Now, new information has surfaced that says the arrest was made by an undercover FBI agent posing as a seller.
Agents were led to Radel, 37, after a dealer they had arrested told investigators that one of his clients was none other than the Hip Hop Conservative himself.
DEA officials set up a "buy and bust" operation that eventually nabbed them Radel.
A drug task force set up a buy with Radel, who bought the cocaine October 29.
FBI agents moved in and arrested him that night at his Washington apartment.
This was the last thing he tweeted on that night:
Had some fun, indeed!
Radel was charged with misdemeanor possession of cocaine in D.C. Superior Court on Tuesday. The charge carries a maximum of 180 days in prison and/or a $1,000 fine.
Radel released a statement from his office following the arraignment, expressing disappointment in himself and apologizing to his wife. Radel also says it was the "disease of alcoholism" that led him to the yeyo.
"Believe me, I am disappointed in myself," said part of the statement. "I stand ready to face the consequences of my actions. However, this unfortunate event does have a positive side. It offers me an opportunity to seek treatment and counseling. I know I have a problem and will do whatever is necessary to overcome it, hopefully setting an example for others struggling with this disease."

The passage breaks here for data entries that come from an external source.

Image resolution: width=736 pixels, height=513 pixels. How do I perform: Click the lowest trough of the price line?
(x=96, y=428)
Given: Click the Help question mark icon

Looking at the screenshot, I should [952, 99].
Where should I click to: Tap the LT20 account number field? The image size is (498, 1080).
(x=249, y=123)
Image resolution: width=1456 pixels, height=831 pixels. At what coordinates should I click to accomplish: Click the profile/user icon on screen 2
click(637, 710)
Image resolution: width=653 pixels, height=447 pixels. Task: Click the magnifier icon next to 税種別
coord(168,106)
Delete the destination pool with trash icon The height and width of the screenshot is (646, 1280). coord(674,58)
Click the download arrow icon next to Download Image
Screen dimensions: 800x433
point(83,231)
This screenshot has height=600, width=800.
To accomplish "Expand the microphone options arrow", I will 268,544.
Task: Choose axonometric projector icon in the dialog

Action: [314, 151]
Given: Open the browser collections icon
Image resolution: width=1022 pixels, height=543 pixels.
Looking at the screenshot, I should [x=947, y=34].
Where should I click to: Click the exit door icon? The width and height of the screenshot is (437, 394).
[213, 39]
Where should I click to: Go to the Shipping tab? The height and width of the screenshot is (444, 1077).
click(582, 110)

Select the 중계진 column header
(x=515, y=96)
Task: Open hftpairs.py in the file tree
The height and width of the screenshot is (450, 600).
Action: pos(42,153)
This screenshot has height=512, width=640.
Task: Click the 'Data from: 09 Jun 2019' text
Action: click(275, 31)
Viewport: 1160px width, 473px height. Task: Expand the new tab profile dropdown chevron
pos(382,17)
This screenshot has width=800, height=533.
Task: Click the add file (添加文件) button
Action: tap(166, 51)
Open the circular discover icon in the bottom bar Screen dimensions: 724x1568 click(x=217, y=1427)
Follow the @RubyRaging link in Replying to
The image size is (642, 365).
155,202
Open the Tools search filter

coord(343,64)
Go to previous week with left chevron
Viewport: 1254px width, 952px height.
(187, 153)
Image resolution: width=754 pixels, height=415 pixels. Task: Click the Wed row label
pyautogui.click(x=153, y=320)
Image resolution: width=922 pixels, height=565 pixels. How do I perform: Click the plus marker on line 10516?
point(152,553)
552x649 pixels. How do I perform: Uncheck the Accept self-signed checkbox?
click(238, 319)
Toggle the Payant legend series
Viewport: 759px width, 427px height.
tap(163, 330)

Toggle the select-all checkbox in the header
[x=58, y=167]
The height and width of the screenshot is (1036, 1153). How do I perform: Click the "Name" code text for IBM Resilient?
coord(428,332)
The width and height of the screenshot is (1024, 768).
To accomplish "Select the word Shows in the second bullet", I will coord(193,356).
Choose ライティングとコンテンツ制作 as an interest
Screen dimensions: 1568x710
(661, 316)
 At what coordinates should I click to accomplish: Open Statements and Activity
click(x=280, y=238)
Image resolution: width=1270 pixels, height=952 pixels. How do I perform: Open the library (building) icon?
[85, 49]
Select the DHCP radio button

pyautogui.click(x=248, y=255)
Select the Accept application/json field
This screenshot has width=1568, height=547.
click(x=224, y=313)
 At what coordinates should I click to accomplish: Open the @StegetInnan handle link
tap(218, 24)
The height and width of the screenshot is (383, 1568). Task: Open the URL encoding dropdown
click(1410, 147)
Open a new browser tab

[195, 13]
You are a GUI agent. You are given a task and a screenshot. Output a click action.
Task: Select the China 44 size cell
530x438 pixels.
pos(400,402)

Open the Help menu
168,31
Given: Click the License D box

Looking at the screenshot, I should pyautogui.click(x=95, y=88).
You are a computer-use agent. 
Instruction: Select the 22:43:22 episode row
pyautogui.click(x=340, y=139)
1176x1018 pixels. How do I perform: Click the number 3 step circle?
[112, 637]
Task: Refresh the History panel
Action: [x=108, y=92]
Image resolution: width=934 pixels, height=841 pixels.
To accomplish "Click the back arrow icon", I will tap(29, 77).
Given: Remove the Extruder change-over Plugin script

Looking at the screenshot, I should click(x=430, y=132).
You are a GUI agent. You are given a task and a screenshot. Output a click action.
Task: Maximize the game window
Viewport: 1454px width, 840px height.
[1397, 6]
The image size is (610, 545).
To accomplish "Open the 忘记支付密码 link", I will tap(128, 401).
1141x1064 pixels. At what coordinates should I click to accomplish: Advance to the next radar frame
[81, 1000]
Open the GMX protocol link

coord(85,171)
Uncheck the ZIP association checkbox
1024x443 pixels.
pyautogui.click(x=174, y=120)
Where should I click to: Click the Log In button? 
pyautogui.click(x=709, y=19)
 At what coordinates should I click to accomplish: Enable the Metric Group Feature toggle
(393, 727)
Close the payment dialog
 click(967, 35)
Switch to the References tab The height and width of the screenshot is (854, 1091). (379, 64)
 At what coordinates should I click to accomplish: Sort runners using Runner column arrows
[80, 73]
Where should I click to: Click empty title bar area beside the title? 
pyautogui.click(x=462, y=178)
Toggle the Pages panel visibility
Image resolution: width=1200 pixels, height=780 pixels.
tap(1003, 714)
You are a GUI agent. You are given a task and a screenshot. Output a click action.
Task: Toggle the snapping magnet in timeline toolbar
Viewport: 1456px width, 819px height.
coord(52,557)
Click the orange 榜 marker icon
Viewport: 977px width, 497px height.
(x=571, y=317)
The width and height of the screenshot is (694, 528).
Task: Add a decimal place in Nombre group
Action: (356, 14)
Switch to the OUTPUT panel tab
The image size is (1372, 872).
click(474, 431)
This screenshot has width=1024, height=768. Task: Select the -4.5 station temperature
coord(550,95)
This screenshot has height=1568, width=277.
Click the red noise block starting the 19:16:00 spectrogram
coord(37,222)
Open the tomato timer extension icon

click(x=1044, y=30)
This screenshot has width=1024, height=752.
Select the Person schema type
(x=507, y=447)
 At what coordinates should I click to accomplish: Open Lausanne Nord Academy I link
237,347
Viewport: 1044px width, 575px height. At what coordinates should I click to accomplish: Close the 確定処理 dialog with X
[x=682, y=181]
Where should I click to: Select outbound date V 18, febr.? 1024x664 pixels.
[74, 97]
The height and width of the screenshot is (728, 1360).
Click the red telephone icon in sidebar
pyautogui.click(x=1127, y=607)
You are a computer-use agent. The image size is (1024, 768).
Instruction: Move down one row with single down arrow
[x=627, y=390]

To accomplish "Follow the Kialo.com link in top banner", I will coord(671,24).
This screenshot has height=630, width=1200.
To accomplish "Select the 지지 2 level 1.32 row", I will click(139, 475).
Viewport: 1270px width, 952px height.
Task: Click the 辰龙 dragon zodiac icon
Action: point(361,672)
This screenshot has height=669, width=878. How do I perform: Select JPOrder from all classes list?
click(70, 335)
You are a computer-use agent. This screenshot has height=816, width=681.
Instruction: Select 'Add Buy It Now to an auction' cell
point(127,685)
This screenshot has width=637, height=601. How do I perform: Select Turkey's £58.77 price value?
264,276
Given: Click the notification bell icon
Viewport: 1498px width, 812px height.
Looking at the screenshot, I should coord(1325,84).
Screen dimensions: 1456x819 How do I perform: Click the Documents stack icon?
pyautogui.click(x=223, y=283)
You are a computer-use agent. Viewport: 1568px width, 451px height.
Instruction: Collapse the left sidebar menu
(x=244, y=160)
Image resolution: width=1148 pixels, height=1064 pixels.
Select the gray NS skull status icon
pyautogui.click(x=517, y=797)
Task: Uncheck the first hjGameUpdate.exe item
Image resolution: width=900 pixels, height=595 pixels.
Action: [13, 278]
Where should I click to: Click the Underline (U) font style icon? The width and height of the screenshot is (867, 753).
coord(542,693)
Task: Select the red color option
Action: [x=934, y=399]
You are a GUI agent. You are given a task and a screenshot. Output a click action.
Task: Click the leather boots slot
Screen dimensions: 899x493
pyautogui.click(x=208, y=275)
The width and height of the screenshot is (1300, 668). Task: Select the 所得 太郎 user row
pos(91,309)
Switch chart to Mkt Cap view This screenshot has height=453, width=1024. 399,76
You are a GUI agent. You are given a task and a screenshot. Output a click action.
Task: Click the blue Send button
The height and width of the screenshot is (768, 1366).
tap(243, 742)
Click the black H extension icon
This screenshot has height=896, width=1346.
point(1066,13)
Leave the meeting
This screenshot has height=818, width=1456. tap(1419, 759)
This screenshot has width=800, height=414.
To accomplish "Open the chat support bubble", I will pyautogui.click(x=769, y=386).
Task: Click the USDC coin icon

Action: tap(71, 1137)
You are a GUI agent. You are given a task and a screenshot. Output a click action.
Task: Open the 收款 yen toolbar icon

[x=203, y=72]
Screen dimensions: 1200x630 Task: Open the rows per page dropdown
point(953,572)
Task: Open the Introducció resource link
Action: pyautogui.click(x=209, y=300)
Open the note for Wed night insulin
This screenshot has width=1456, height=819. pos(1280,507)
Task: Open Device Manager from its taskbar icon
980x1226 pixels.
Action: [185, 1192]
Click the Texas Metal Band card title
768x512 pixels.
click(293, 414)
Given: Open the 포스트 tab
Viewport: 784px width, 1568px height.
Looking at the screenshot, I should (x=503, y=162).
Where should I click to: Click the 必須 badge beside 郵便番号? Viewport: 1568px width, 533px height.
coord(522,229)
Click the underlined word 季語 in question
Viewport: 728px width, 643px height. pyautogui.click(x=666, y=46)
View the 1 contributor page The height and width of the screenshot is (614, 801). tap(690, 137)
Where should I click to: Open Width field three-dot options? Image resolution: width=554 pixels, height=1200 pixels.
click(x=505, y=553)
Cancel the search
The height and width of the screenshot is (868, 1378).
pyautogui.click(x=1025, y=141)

In between being elected in 2012 and, apparently, doing blow, Radel has spent the majority of his time wanting to possibly impeach Obama over gun-control laws and cosponsoring a bill with Marco Rubio that would keep people from getting punished by the government until the Obamacare website is fixed. He also voted against the deal that eventually ended the government shutdown.
Radel is scheduled to appear at 9 a.m. Wednesday before Judge Robert Tignor in District of Columbia Superior Court.